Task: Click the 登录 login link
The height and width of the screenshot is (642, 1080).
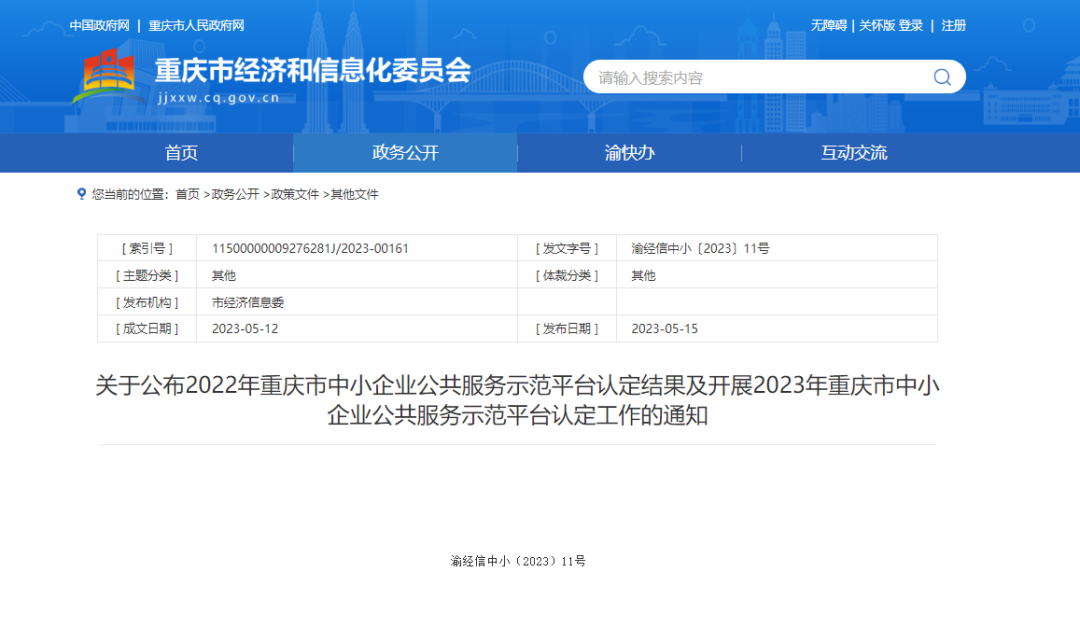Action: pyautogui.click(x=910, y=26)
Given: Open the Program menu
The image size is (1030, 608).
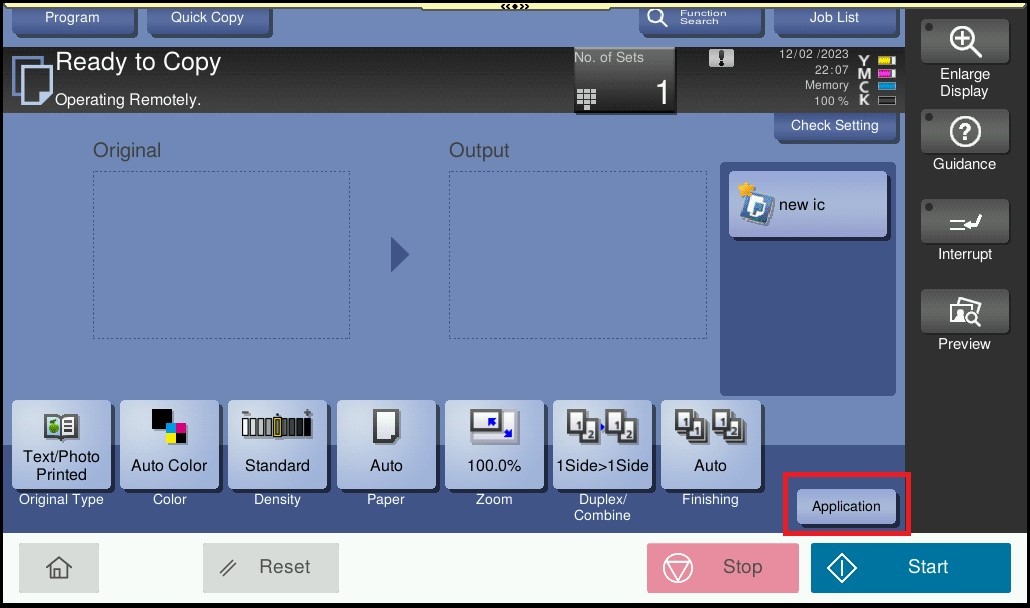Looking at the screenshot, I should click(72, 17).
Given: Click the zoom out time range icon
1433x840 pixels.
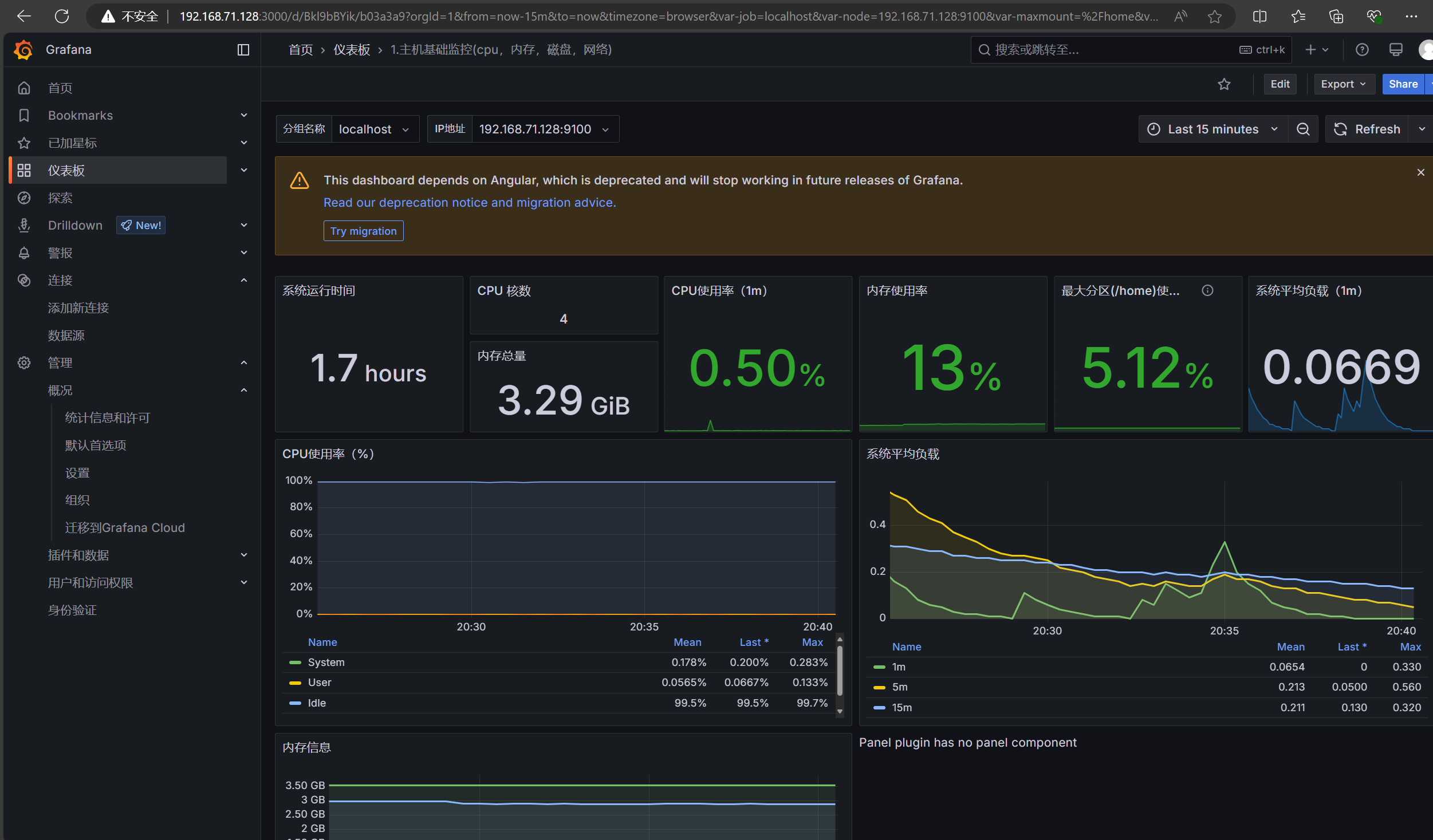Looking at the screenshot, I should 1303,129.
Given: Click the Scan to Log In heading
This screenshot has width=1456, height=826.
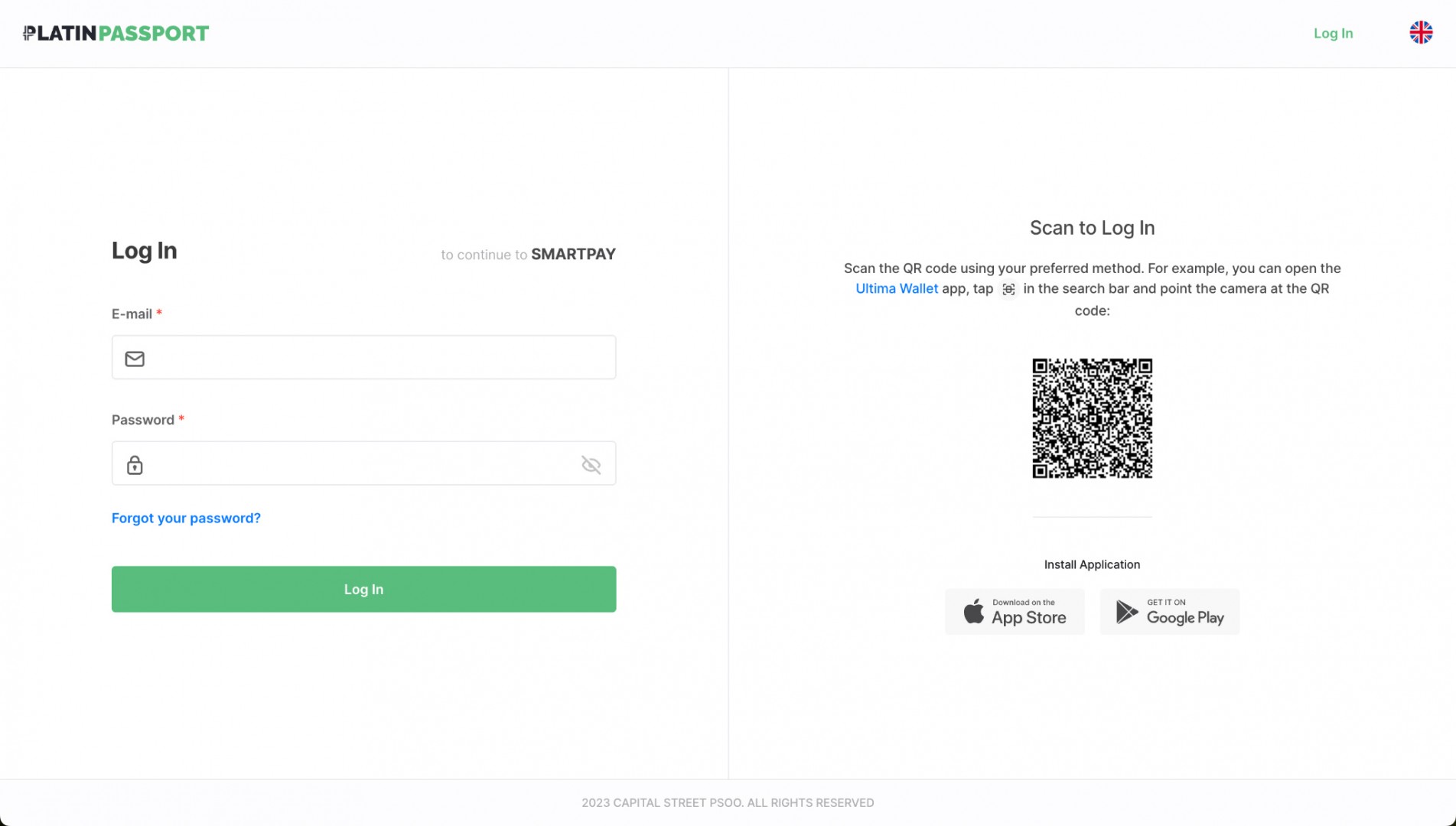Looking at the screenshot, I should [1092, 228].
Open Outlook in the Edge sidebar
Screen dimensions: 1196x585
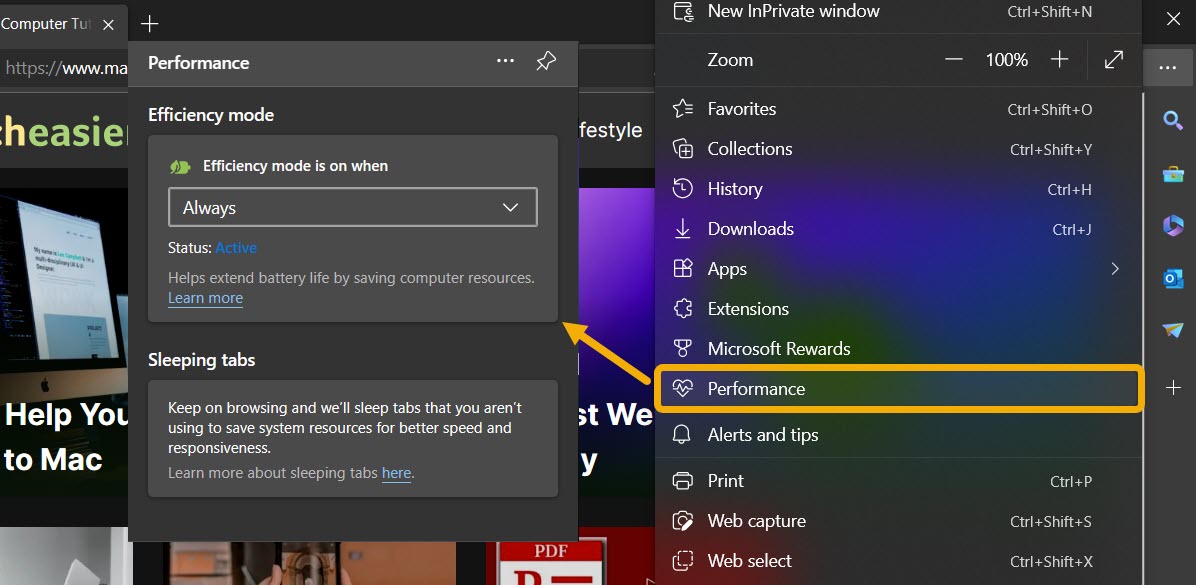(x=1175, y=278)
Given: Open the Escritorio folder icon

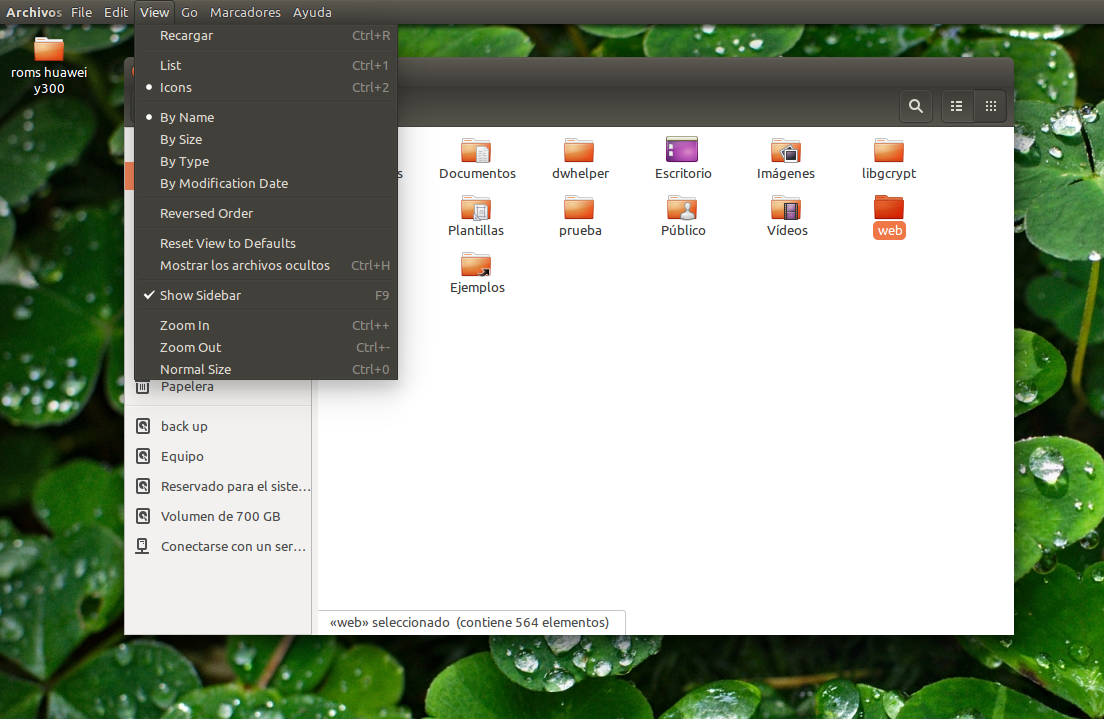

# [DESCRIPTION OF THE TASK]
With all pictures omitted, repeat every record above word for word.

# [OUTPUT OF THE TASK]
Task: Click the 登录 login link
The height and width of the screenshot is (642, 1080).
Action: pyautogui.click(x=910, y=26)
Given: Open the Program menu
The image size is (1030, 608).
Looking at the screenshot, I should click(72, 17).
Given: Click the zoom out time range icon
1433x840 pixels.
Looking at the screenshot, I should 1303,129.
Given: Click the Scan to Log In heading
This screenshot has width=1456, height=826.
Looking at the screenshot, I should [1092, 228].
Open Outlook in the Edge sidebar
Screen dimensions: 1196x585
(x=1175, y=278)
Given: Open the Escritorio folder icon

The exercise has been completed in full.